WHAT YOU HAVE TO DO
Copying exactly, give the lines in the material below from the one with "Open the Reports" to the one with "Switch to the", ends included, and nothing besides.

GIVEN INFORMATION
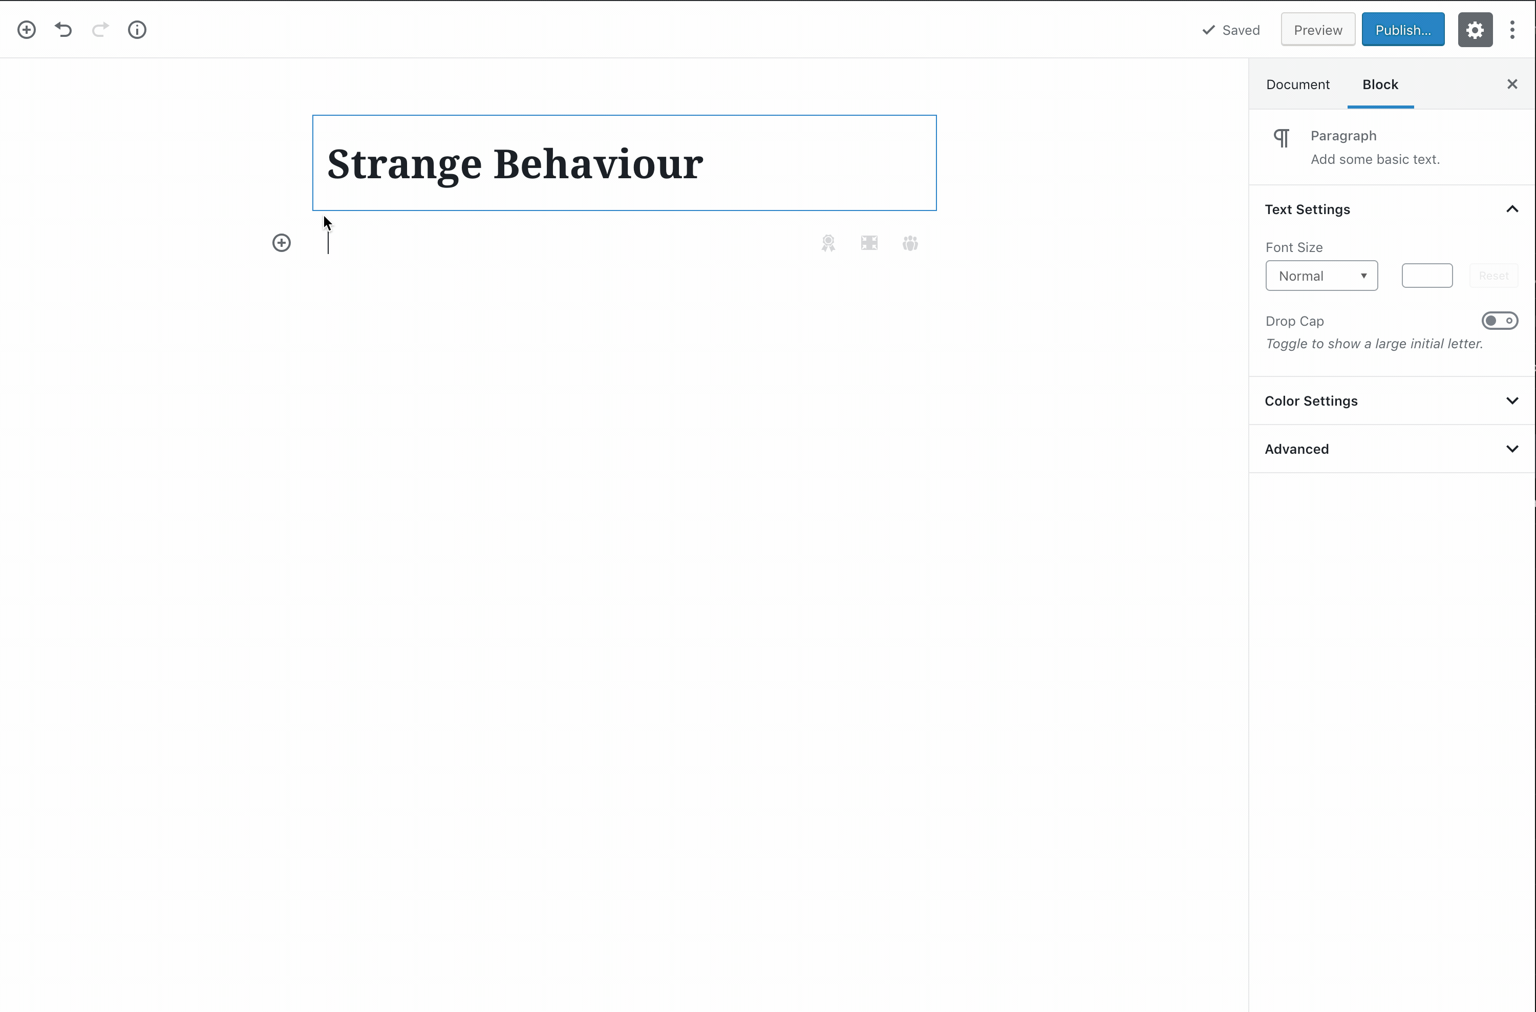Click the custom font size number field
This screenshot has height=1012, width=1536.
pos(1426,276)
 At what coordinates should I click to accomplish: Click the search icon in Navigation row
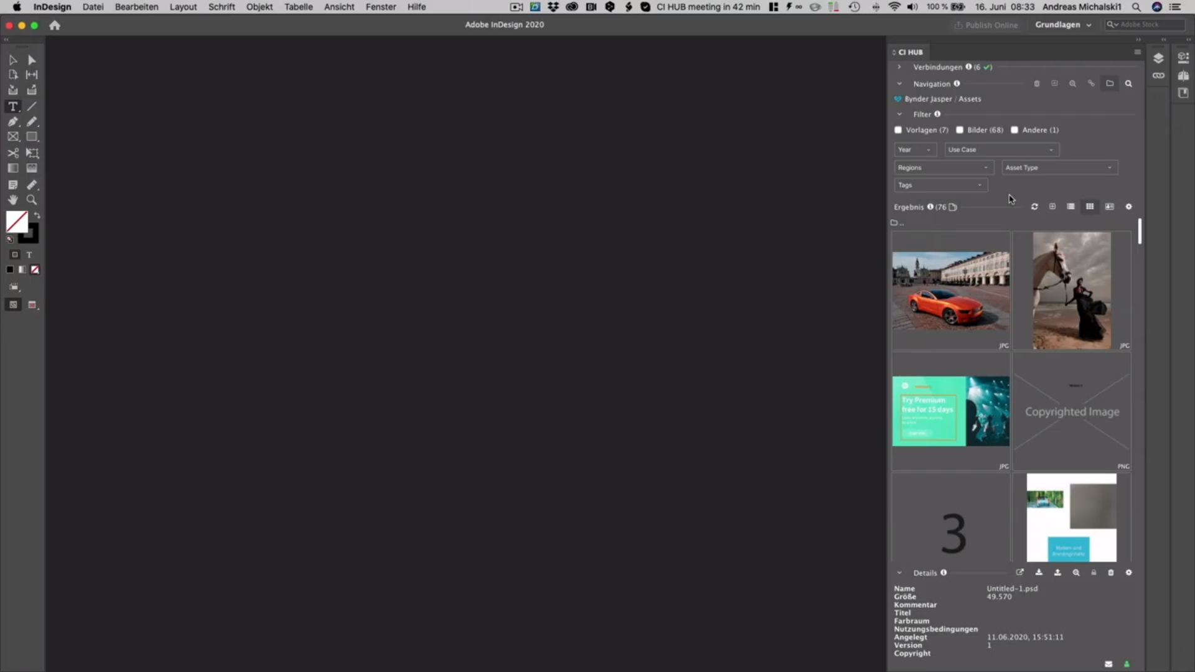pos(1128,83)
...
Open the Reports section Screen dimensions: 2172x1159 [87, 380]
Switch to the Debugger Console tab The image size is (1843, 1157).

YOUR SOLUTION
Open the Reports section Screen dimensions: 2172x1159 [87, 380]
Switch to the Debugger Console tab The image size is (1843, 1157).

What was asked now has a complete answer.